2. Computational Details

QUANTUM ESPRESSO was used to carry out spin-polarized Density Functional Theory (DFT) calculations [45]. In order to approximate the exchange correlation energy, the Generalized Gradient Approximation using Perdew, Burke and Ernzerhof - PBE-GGA [46] was used. 45 Ry was chosen as the cut-off energy for the plane wave expansion and the Projector Augmented Wave (PAW) was used to describe the interactions between ions and electrons. The Monkhorst-Pack scheme of 9x9x1 and 18x18x1 k-points were used for relaxation and the electronic calculations respectively [47]. To account for the van der Waals interaction between the H2 molecules and the other atomic species, the DFT-D3 approach was used [48]. The structure geometries were relaxed using the Broyden-Fletcher-Goldfarb-Shanno (BFGS) method [49]. Pristine silicene was modelled using a monolayer of 32 atoms arranged in a 4x4 supercell with a vacuum spacing of 20 Å in the z- direction to avoid the repeating unit cell interactions that occur due to periodic boundary conditions. The unit cell parameter was found to be a = 3.83 Å which matches with previous studies.

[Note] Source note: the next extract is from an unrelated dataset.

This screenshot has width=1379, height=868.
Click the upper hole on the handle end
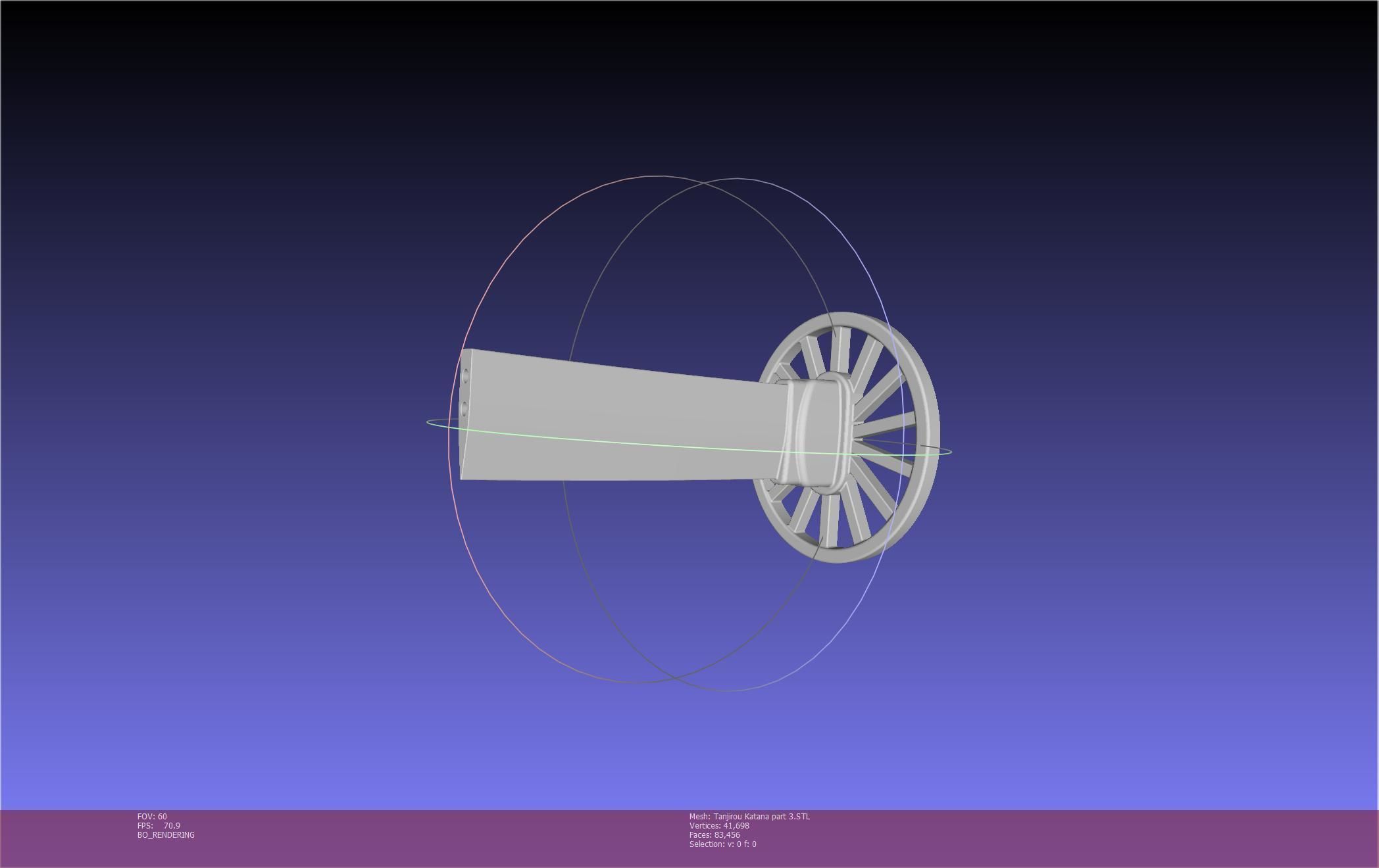pyautogui.click(x=466, y=375)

The formation energy for the pristine monolayer of silicene was assumed to be 0 eV and the defect formation energy was then calculated using -
Ef = Edef - NpEp (1)
where Ef is the defect formation energy, Edef is the energy of the defective silicene system and Np is the number of silicon atoms in the defective system which was taken to be 31 and 32 for the single vacancy and Stone-Wales defective system respectively. Ep is the energy per silicon atom in the pristine system.
The lithium decoration energy was calculated as:
ELi ads = ELi+system – (Esystem+ELi) (2)
Where ELi ads is the binding energy of a single lithium atom onto the monolayer system surface, E Li+system is the energy of the lithium decorated monolayer and Esystem is the energy of the defective silicene substrate. ELi is taken to be the energy of a single lithium atom.
The hydrogen adsorption energies (EH2 ads) for multiple pairs of H2 molecules on the lithium decorated systems were calculated using:
EH2 ads = EH2+Li+system – ELi+system + (NH2*EH2))/ NH2 (3)
Here, EH2+Li+system and EH2 refers to the total energy of the hydrogen adsorbed lithium decorated structures and the energy of a single H2 molecule respectively. NH2 is the total number of hydrogen molecules adsorbed onto the substrate at any given instance.
Gravimetric densities were also calculated for the substrates using –
Gravimetric Density = (n1WH2)/ (n1WH2 + n2WSi +2WLi) (4)
Where WH2, WC/Si and WLiare the mass of the H2 molecule, silicon atom and lithium atom respectively. The number of H2 molecules and number of atoms in the silicene substrate are represented using n1 and n2 respectively.